Ok a disclaimer first. The original recipe for sous vide sio bak (Chinese roast pork) came from the Food Canon’s blog. This already awesome recipe is actually good to go, but I figured that I needed a truly fool proof tweak for a perfectly crispy crackling. The quest for the ultimate roast pork belly is a study of contrasts – soft and melt-in-the-mouth meat and crunchy and puffy skin.
Because hubs is not a pork fan, it is really only at Chinese New Year that I make this dish. So the improved versions have been at a glacial pace of transformation (literally year on year) but now I think I’m happy with the results. And the fact that my non-pork eating husband actually ate and praised this dish was testimony indeed.
Why sous vide what has traditionally been purely a roast? Most Chinese BBQ meat stalls would never even know what a sous vide circulator is. But there is a reason to up end tradition and the sous vide pork belly is actually more tender and juicy than the traditional version. In fact, this is the one reason why I keep a sous vide circulator. Yes, sous vide steak and sous vide Japanese Cha Shu are awesome, but this tender pork belly is the quintessential reason why the sous vide circulator still has a place in my kitchen. Sous vide cooks meat low and slow and gently breaks down the connective tissue in the meat. There is no better way to achieve the tender mouth feel of this dish.
The other important key is to get really good pork belly – this is the reason why I brave the crowds at Ghim Moh Market before Chinese New Year. The pork belly there must come from young pigs because the fat layer is thin and the meat tender and juicy. Pork belly in the market runs out really fast and any housewife worth her salt knows that you would have to line up from 6 am in the morning as the large slabs of pork belly are gone by 7 am. I was responsible for chagrin and silent gnashing of teeth of the ladies behind me in the queue when I bought the last large slab of pork belly for the day I was there. There was, I confess, a great sense of satisfaction, similar, I suspect, to what a prehistoric huntress would have felt.
To be honest, this dish does take some work but it is well worth it. This dish calls for serious love 😍.
Sous Vide Roast Pork Belly
- 1.7-2 kg of pork belly
- 3 tsp fine salt
- 2 tsp white pepper
- 1 tsp five spice powder
- 8-10 tbsp coarse sea salt
- Prepare the pork belly. Cut the pork into 2 large pieces. Insert 2 satay sticks into the body of the meat in a criss-cross fashion to keep the meat straight and uncontracted during the sous vide process. Coat the bottom of the pork (meat portion) with the fine salt, white pepper and five spice powder. Vacuum seal.
- Set the sous vide machine or circulator at 62 deg C. Sous vide the pork for 6-8 hours.
- Cut open the packets and remove the satay sticks. Use cling wrap to wrap the sides and bottom of the pork belly, but leave the skin side exposed. Dry in the upper shelf of the fridge for at least a day.

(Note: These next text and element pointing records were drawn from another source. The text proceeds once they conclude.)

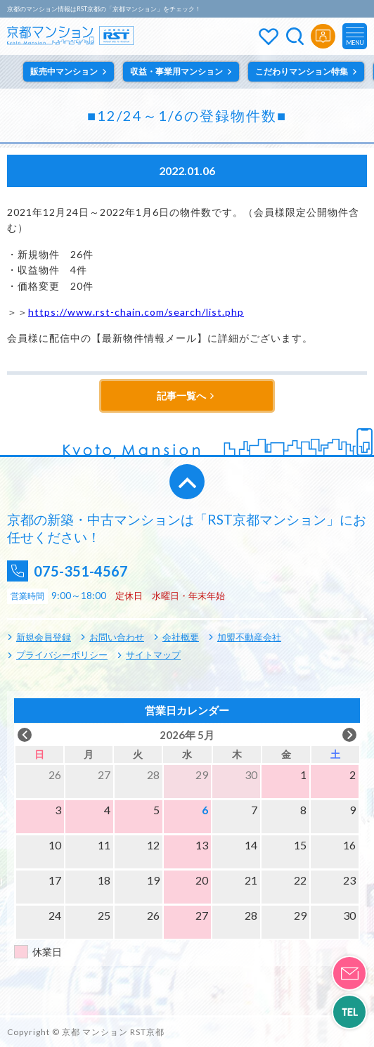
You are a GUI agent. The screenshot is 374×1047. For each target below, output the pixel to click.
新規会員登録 (43, 637)
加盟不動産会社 (249, 637)
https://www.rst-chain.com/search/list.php (136, 312)
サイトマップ (153, 654)
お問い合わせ (116, 637)
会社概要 (180, 637)
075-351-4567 (81, 571)
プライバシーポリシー (62, 654)
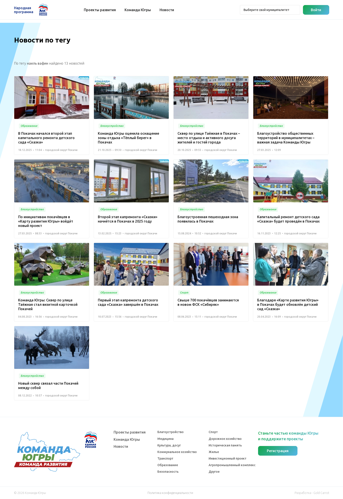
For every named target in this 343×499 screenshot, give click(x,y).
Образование (167, 465)
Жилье (214, 452)
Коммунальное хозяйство (177, 452)
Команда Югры (138, 10)
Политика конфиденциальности (170, 493)
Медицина (165, 439)
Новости (167, 10)
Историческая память (225, 445)
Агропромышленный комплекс (232, 465)
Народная (23, 10)
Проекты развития (100, 10)
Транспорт (165, 458)
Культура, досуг (169, 445)
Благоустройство (170, 432)
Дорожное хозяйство (225, 439)
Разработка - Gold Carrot (312, 493)
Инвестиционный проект (227, 458)
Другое (214, 471)
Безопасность (168, 471)
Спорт (213, 432)
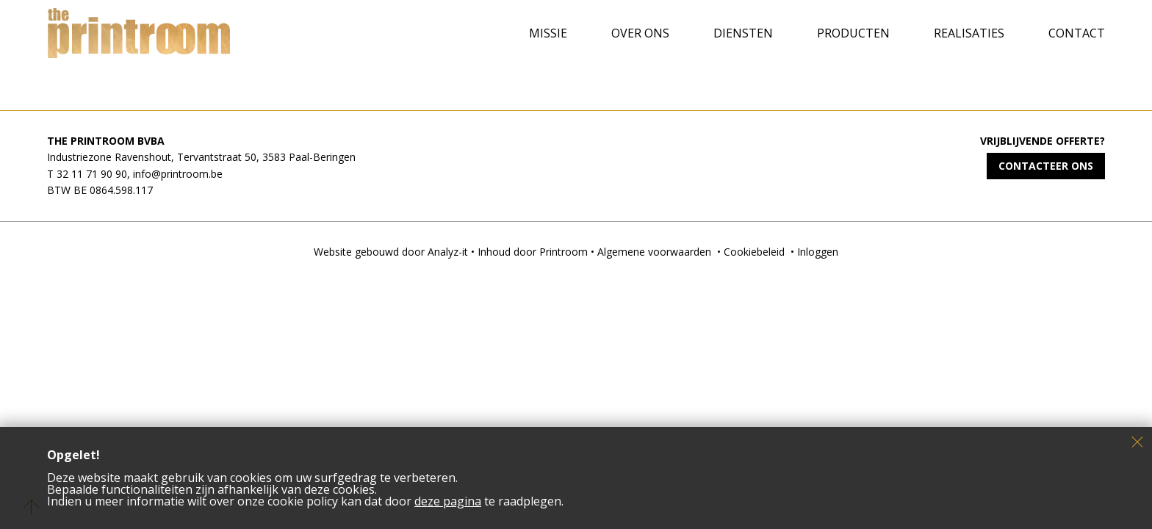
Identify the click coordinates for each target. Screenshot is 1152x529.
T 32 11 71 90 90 (87, 174)
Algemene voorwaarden (654, 252)
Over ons (640, 33)
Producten (853, 33)
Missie (548, 33)
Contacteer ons (1045, 166)
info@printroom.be (178, 174)
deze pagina (447, 501)
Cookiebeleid (754, 252)
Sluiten (1137, 441)
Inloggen (817, 252)
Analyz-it (448, 252)
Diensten (743, 33)
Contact (1076, 33)
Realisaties (969, 33)
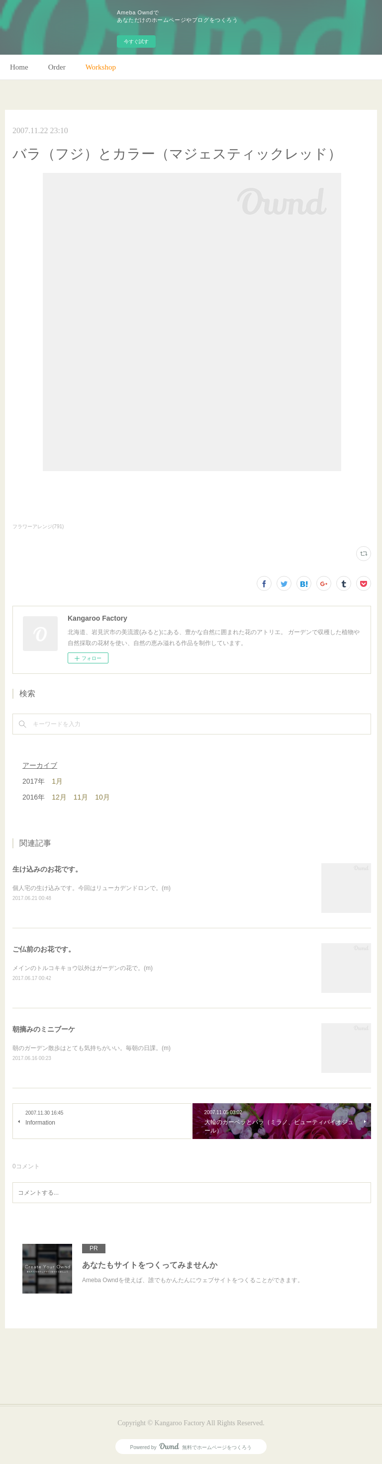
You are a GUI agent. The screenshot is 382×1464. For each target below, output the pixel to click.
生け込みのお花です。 (47, 869)
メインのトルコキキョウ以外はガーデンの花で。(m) (82, 968)
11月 (81, 797)
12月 (59, 797)
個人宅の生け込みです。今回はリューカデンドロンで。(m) (91, 888)
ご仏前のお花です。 (43, 949)
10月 (102, 797)
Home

- Remove the meat from the fridge. Remove the cling wrap and wrap the sides and base of the pork belly pieces with aluminum foil instead.
- With a satay stick, poke tiny holes in the skin, careful not to poke too deep into the fat layer under the skin. Carefully slice only the skin of the pork belly in 1 cm width cuts. This will make it easier to cut later after roasting.
- Top the skin with the coarse rock or sea salt.
- Turn on the oven grill and set the temperature at 200 deg C. Place the foil based pork belly pieces on a baking tray and grill/bake for 25 minutes.
- Remove from the oven. Scrape off the coarse salt. If there are still spots where the skin has not puffed up and crisped up, you can consider returning the pork belly to the grill for another 5 minutes.
- Remove from the oven. Remove the aluminum foil. Slice the pork belly along the previous score marks. Cut each slice into 1-1.5 cm width pieces.
- Serve hot with some good chili sauce on the side.